§ What needs to be done: Copy out the data from the line with "Where should I click to: Toggle" up to and including the line with "[984, 1559]", leaving the pictures out.

§ Records for the exercise:
★ ★ ★ ★ ★

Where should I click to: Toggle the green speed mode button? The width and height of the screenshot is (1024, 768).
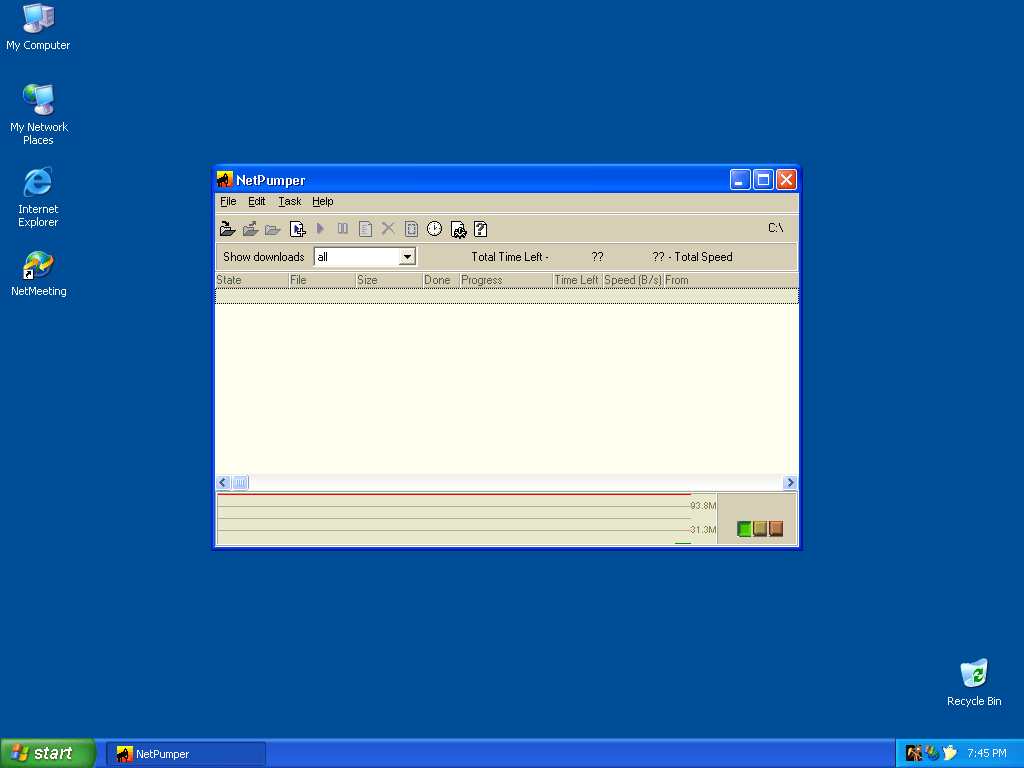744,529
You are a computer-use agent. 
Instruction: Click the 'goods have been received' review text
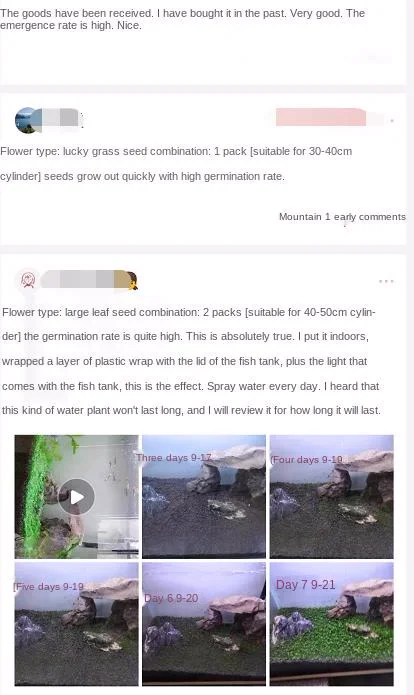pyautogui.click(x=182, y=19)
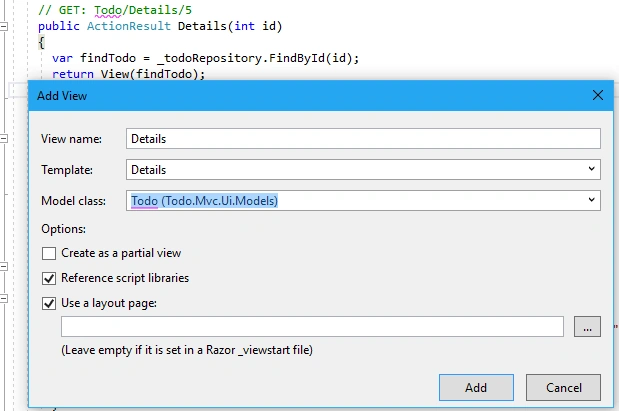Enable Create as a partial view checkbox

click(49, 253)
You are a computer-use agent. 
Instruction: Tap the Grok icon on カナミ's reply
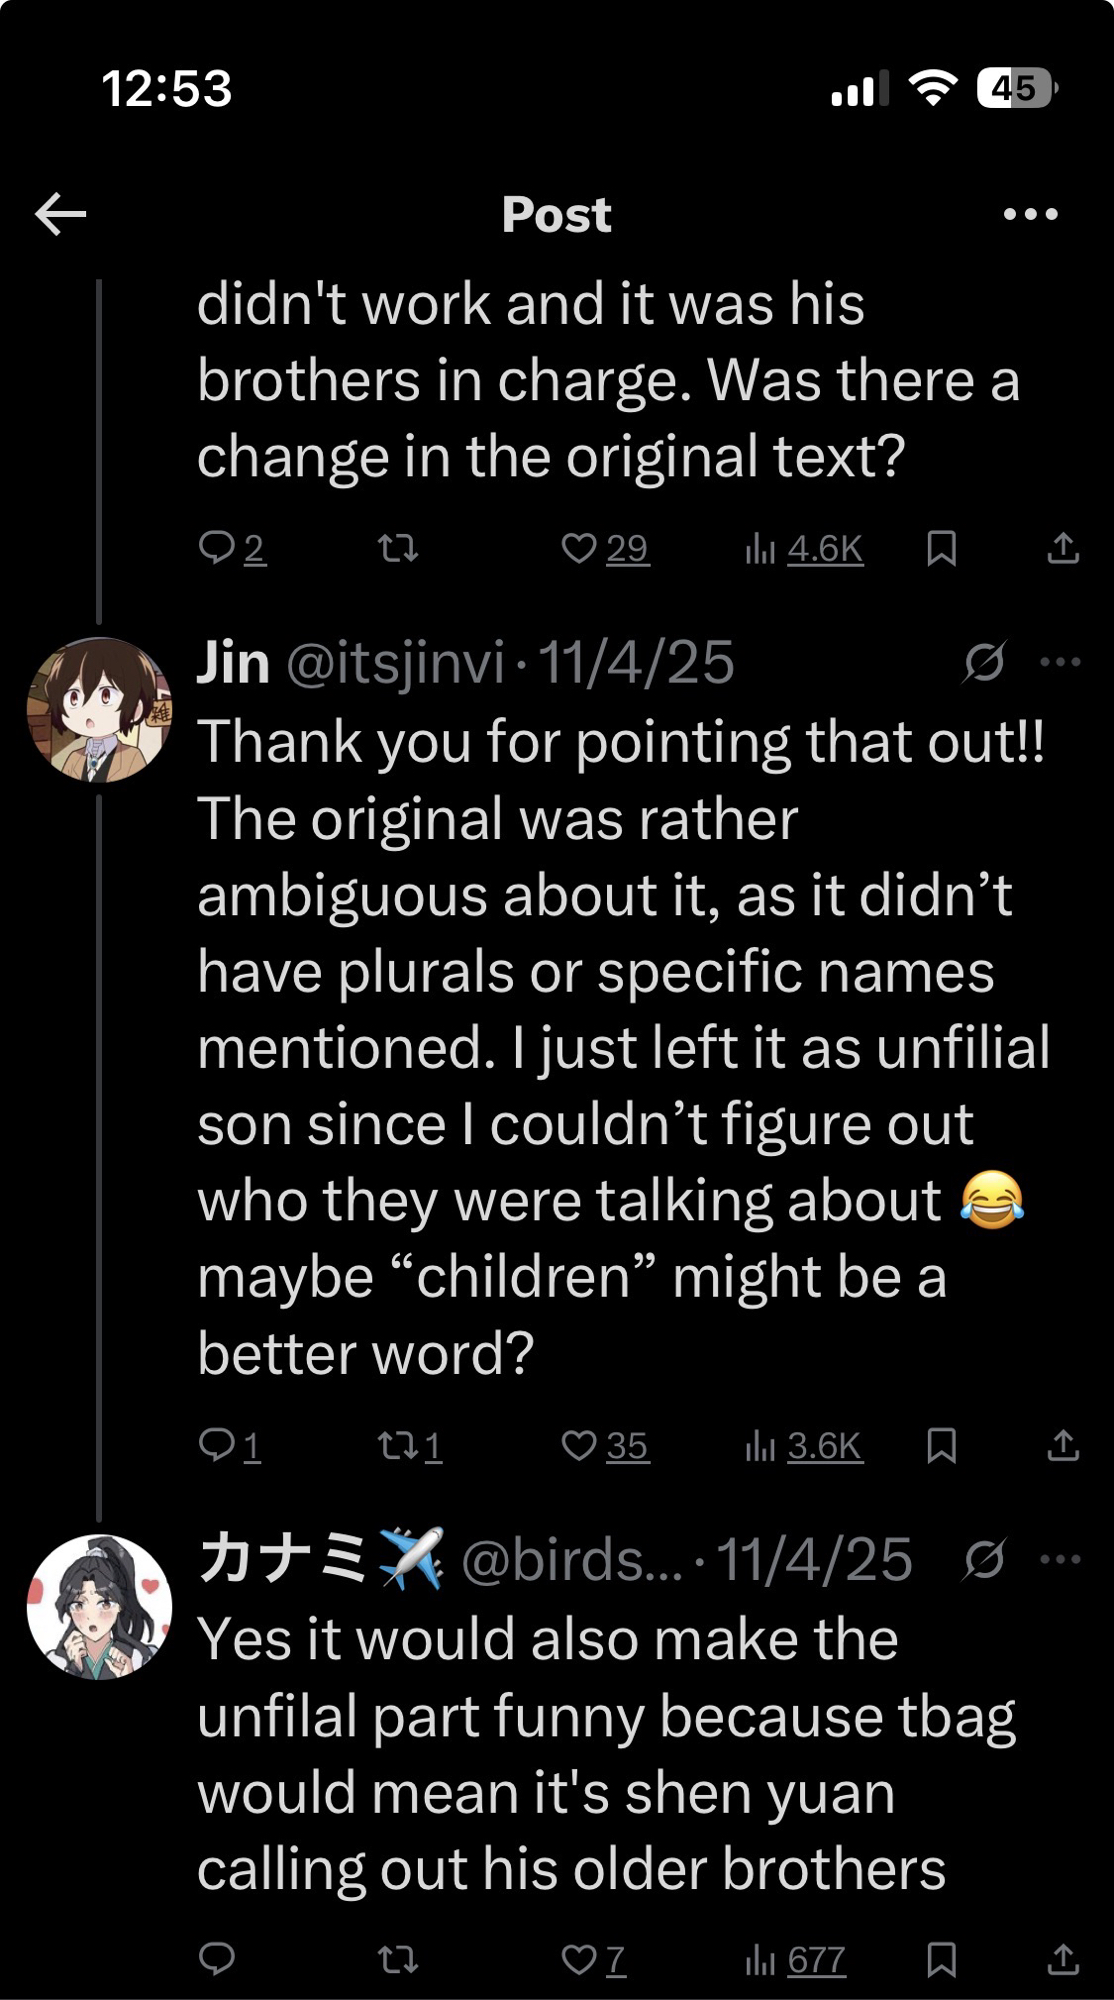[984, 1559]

★ ★ ★ ★ ★

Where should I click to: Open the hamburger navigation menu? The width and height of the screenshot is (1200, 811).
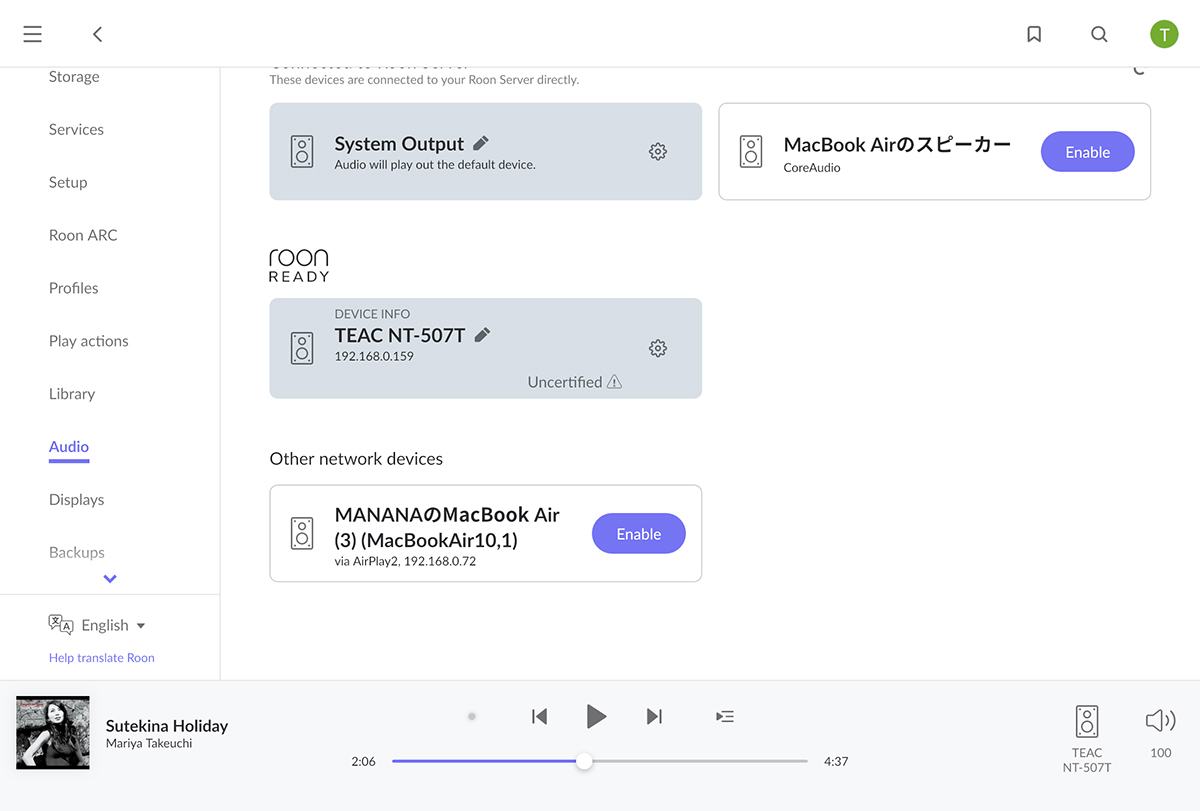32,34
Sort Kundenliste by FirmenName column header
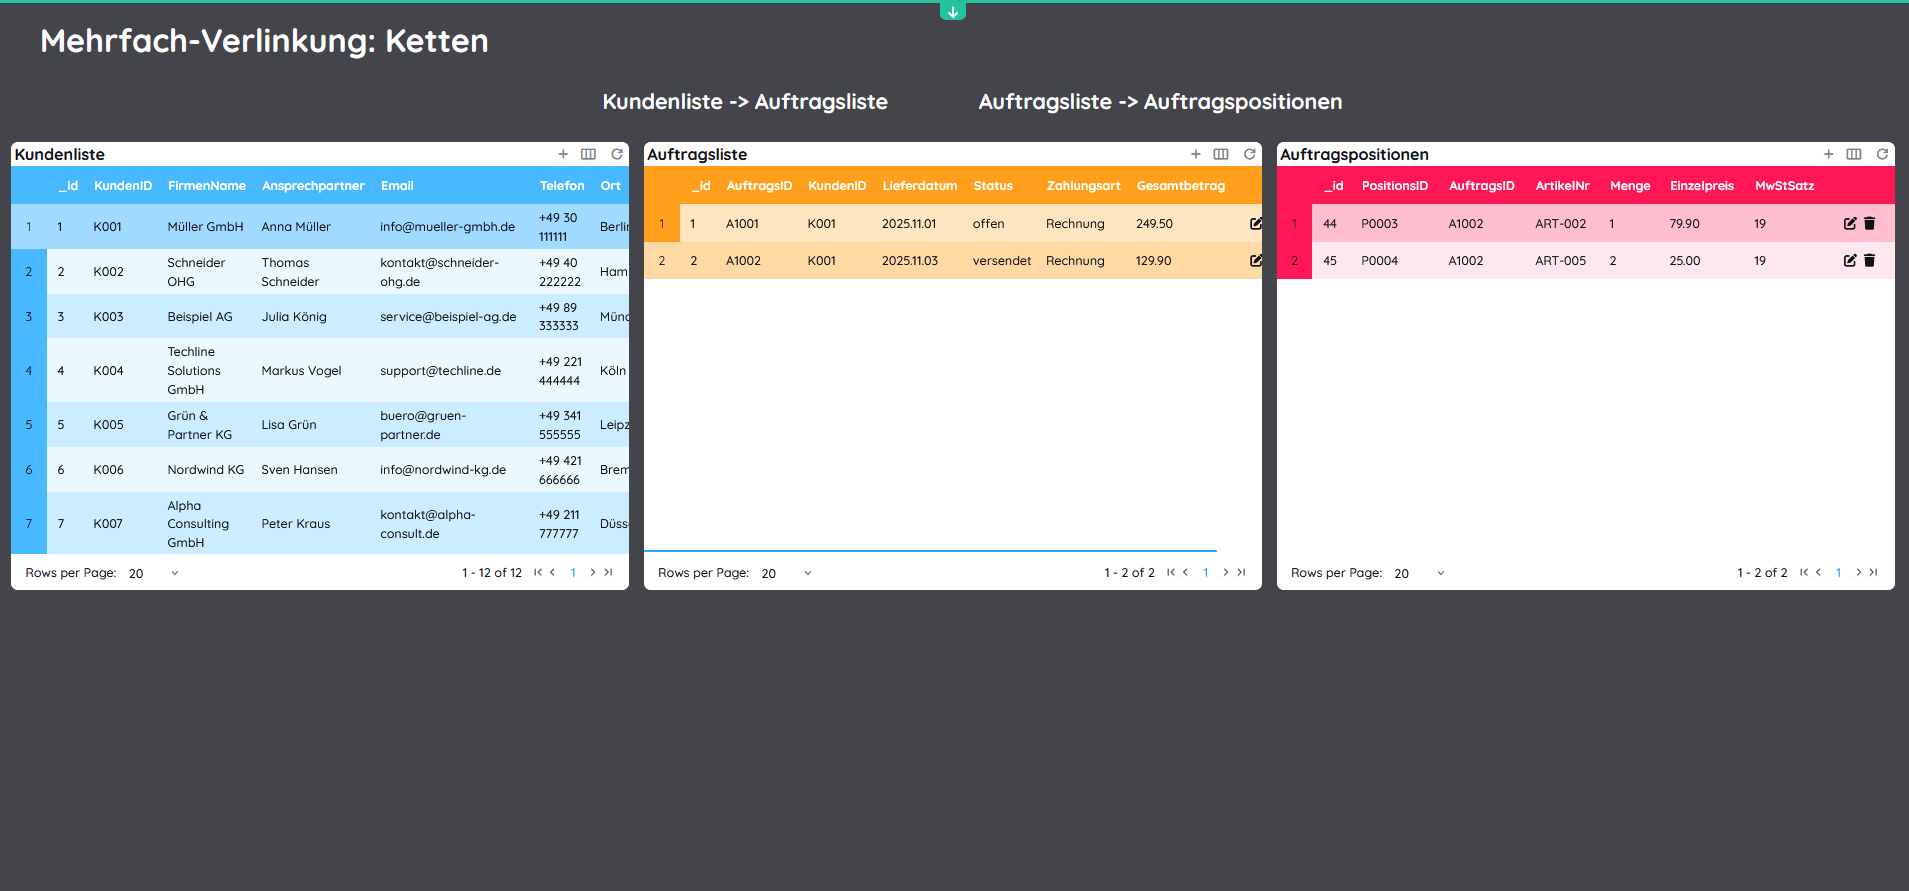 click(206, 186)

★ ★ ★ ★ ★

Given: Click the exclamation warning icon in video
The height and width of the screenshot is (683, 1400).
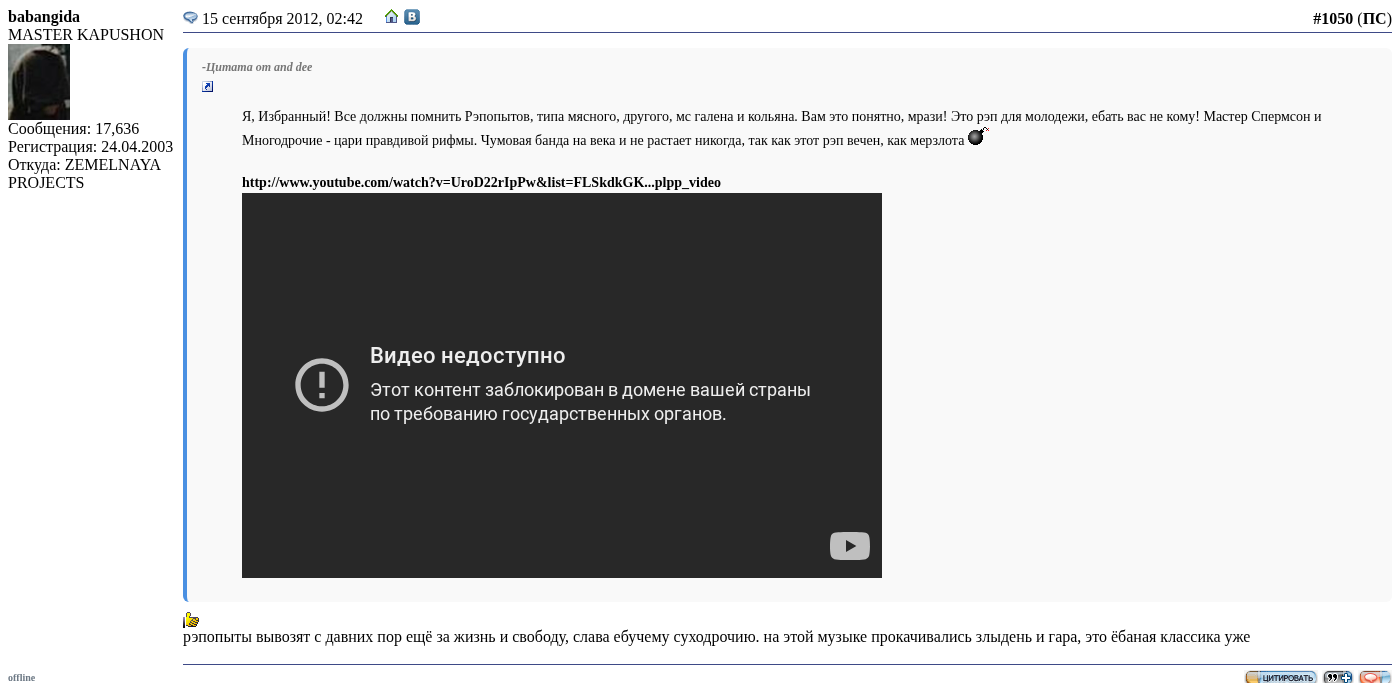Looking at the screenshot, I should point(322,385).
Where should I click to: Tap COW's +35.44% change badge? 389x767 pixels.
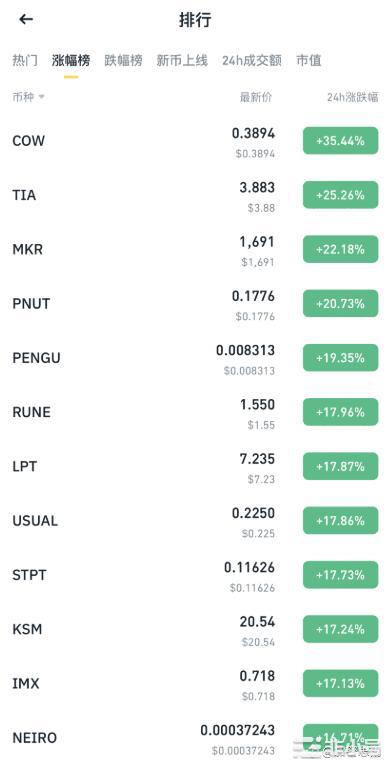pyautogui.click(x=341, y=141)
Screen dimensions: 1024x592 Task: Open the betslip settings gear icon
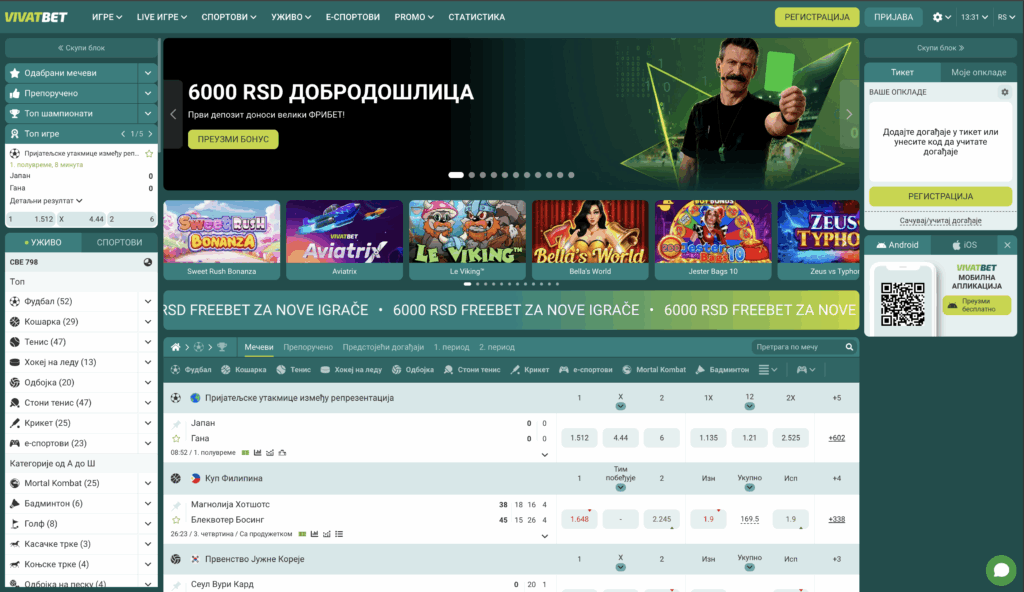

★ ★ ★ ★ ★

§ Task solution:
Where should I click to: Toggle the green speed mode button? The width and height of the screenshot is (1024, 768).
744,529
You are a computer-use agent. 
Instruction: Click the 'goods have been received' review text
pyautogui.click(x=182, y=19)
Enable Create as a partial view checkbox

click(49, 253)
You are a computer-use agent. 
Instruction: Tap the Grok icon on カナミ's reply
[984, 1559]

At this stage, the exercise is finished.